Population Specific CNVs
In a second study, researchers combined array-CGH data with whole-genome sequencing data to generate a catalog of CNVs common in the Asian population. An array-CGH analysis was done on 30 individuals of Korean, Chinese, and Japanese origin. Whole-genome sequencing was also done on a randomly chosen European HapMap individual as well as an Asian individual, and data from a previously sequenced Asian genome was also used. The combination of whole-genome sequence data and array-CGH data allowed the researchers to determine absolute copy number values.
"We realized that array-CGH was a very cost-effective way to scan the genome for CNVs, but there is also a limitation — it provides relative copy number information, because it is with respect to a reference genome, and a lot of times, the reference genome is a European male," said Harvard's Lee. "So, we need to convert this relative CNV information into absolute CNV information" by using information from both the reference genome and an additional Asian genome.
For the two individuals that they sequenced for this study, the researchers used a paired-end sequencing strategy on Illumina's Genome Analyzer with read lengths of 36, 76, and 101 base pairs, and they sequenced the Asian genome to 32-fold coverage and the European HapMap genome to 28.3 fold.
By combining array-CGH data with sequencing information, the researchers were able to reduce an initial 250,000 putative CNV segments in the 30 Asian individuals to around 21,000. Further analysis revealed that 6,000 of those were actually CNVs in the reference individual, but the studied individuals were diploid in that segment.
The researchers found that "the average lengths of CNV segments with copy number losses and gains were 11.8 kilobases and 30.3 kilobases, respectively. In genic regions, copy number gains were more frequent than copy number losses." They also found an average of 670 CNVs per individual.

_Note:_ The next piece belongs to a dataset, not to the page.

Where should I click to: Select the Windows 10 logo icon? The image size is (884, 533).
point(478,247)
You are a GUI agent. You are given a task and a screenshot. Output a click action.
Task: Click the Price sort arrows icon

To find Asian-specific CNVs, the researchers first grouped the CNVs with greater than 50 percent overlap between segments, and found 5,177 CNVs with a median size of 2,667 base pairs. They then compared those CNVs to 4,978 CNVs identified by a recent study of European and African individuals, and found 3,547 putative Asian-specific CNVs.
"I was a little surprised that we found upwards of 3,000 CNVs that seemed to be Asian-specific," said Lee. "It reinforces the fact that we need to explore these types of variants in more populations."
Lee added that characterizing CNVs in different populations will have important implications for disease research and personalized medicine. For example, the team found Asian-specific CNVs in genes that have been reported to be involved in type-2 diabetes, myocardial infarction, and cancer.
"It provides investigators potential candidate regions that they may be able to target in disease cohorts. If gene A is CNV in the Asian populations and we have an Asian genome-wide association study with a disease, they can target that gene," he said.
Lee added that while the two studies were different — one gave a detailed look at specific known CNVs, while the other attempted to create a catalog of CNVs — they both demonstrated the importance of rearrangements for understanding mutations and disease.
"SNPs aren't the only genetic variants out there," he said.